こうしたことが、なんどもくりかえされるので、
「いったい、どうしたわけだろう?」
大家さんがくびをひねっていると、
「なんだ。大家さんのくせに、しらないのかい。まいばん、ゆうれいがでるってうわさだよ」
とおりがかりの人が、おしえてくれました。
うわさは、町じゅうにひろがりました。
こうなると、かりる人もいません。
大家さんがこまっていると、町でいちばんどきょうのいい男がやってきて、
「おれが、ゆうれいをみとどけてやろう」
あきやにとまることにしました。
男がざしきのものかげにかくれて、ゆうれいがあらわれるのをまっていると、家のおくのほうからミシッ、ミシッ。
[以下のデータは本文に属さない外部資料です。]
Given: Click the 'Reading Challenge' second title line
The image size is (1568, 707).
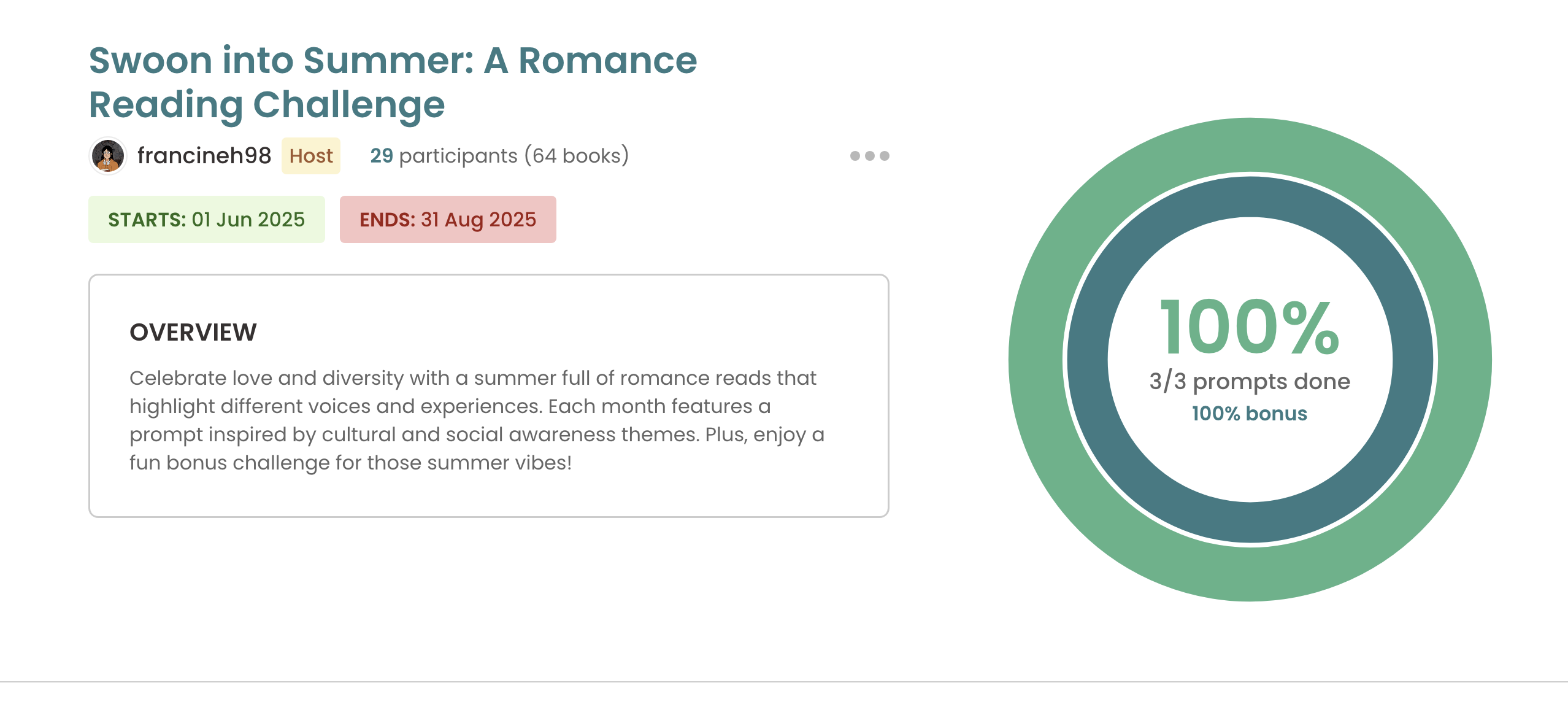Looking at the screenshot, I should click(267, 105).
あやしげなもの音がしたかとおもうと、ながいかみをおどろにみだした女のゆうれいがあらわれて、いろりのふちにすわりました。
ゆうれいは、いろりの灰をかきまぜながら、
「かきまぜる灰は、はまべのいろににて」といって、なきだしました。
それを、なんどもくりかえすので、ものかげの男は、
(これはきっと、うたのうしろはんぶんができないために、まいばん、でてくるのだろう)
と、かんがえました。
そこで、ゆうれいがまた、「かきまぜる灰は、はまべのいろににて」といったときに、すかさず、
「※ゆるりが海か、おきのみゆるに」
うたのうしろはんぶんを、いってやりました。
すると、ゆうれいは、あんしんしたらしく、
「いいうたができて、これでもう、心のこりはありません。どうもありがとうございました」
おれいをいってきえ、二どとあらわれなかったそうです。
※ゆるりは、いろりの事。おきは、海のおきと、いろりのおき火をひっかけたことば。